ESCRS - PP14.11 - Oxygen-Supplemented And Topography-Guided Epi-On Corneal Crosslinking With Pulsed Irradiation For Progressive Keratoconus

Oxygen-Supplemented And Topography-Guided Epi-On Corneal Crosslinking With Pulsed Irradiation For Progressive Keratoconus

Published 2023 - 41st Congress of the ESCRS

Reference: PP14.11 | Type: Free paper | DOI: 10.82333/g23g-nx87

Authors: Brendan Cronin* 1

1Queensland Eye Institute,South Brisbane,Australia

Purpose

To investigate the effects of customized topography-guided epithelium-on crosslinking (epi-on CXL) with oxygen supplementation on procedural efficacy and best corrected visual acuity in progressive keratoconus (KCN) patients at 1 year.

Setting

A retrospective study included progressive KCN patients who underwent topography-guided epi-on CXL via the Mosaic system (Glaukos, Burlington MA).

Methods

Oxygen goggles, transepithelial riboflavin, and pulsed, high UVA irradiance (1 sec on, 1 sec off; 30mW/cm²) were applied to enhance the oxygen kinetics and bioavailabilities of riboflavin and UVA during a novel epi-on CXL procedure. Guided by baseline topography, a higher UVA dose of 15 J/cm2 was applied to the area of steepest anterior curvature with decreasing fluence, as low as 7.2 J/cm2, towards the outer 9mm treatment zone. Post-operative best spectacle corrected visual acuity (CDVA) and maximum keratometry (Kmax) were evaluated.

Results

The study included 102 eyes (80 patients) who were followed for 11.5±4.8 months (min 4.1; max 26.9; median 11.1). At the latest post-operative follow-up (mean 11.5±4.8 months), mean CDVA improved from 0.18±0.28 at baseline to 0.07±0.18 logMAR (p<0.001). Mean Kmax improved from 53.0±5.67 at baseline to 51.9±5.56 D (p<0.001).

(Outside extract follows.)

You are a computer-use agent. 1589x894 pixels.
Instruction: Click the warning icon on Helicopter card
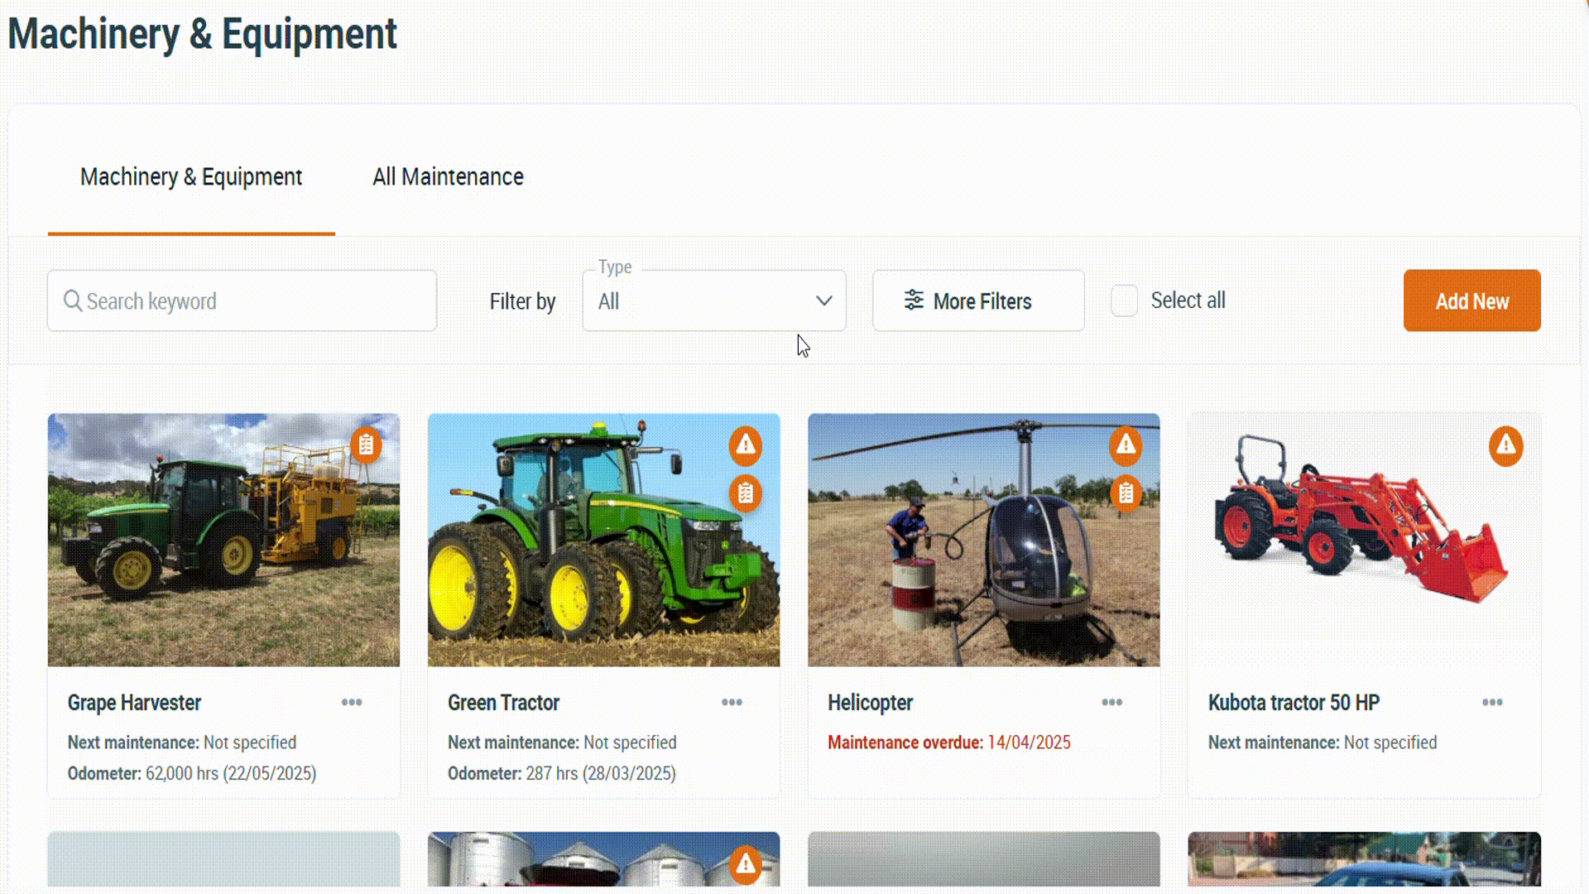point(1126,445)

Only 3 eyes (3%) lost more than one line of their CDVA and 3 eyes (3%) had an increased Kmax more than 2D. Forty-three eyes were followed up for at least 12 months (n=43): mean CDVA improved from 0.19±0.33 at baseline to 0.07±0.17 logMAR (p<0.001) and mean Kmax improved from 53.60±5.67 at baseline to 52.33±5.49 D (p<0.001). No complications were observed.

Conclusions

Tailoring oxygen supplemented epi-on CXL with differential UVA energy distributions guided by baseline topography in keratoconus patients appears to be safe and effective. At 1 year, this study reports improved post-operative best corrected distance visual acuity, while also achieving corneal stabilization in this progressive keratoconus cohort.